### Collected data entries
***

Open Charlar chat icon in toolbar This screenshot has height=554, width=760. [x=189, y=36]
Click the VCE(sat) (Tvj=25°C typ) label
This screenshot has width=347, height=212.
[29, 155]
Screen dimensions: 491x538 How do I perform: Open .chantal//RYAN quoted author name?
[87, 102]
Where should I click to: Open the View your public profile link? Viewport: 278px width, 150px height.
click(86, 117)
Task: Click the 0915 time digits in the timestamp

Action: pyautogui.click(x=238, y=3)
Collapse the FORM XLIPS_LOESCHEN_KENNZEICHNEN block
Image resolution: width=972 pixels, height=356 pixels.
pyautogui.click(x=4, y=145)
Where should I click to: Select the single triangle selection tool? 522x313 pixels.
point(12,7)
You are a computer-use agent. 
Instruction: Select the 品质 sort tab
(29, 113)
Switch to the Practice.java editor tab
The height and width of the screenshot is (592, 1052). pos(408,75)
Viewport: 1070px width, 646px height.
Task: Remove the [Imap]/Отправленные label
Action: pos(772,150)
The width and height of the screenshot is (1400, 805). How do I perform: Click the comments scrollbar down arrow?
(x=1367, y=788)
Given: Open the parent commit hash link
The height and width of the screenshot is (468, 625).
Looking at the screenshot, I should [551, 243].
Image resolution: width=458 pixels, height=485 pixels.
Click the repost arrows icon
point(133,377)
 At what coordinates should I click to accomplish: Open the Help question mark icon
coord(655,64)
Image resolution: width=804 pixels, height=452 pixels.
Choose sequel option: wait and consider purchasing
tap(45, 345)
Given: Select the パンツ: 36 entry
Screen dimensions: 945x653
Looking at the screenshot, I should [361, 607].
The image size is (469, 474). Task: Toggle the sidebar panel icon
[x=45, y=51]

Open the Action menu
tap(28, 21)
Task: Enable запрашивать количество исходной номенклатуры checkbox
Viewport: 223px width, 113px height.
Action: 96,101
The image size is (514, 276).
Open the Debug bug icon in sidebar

***

### Prompt
In the entries above, locate every line with the word "Given" and copy it.

### Output of the task
Given: Open the parent commit hash link
Given: Select the パンツ: 36 entry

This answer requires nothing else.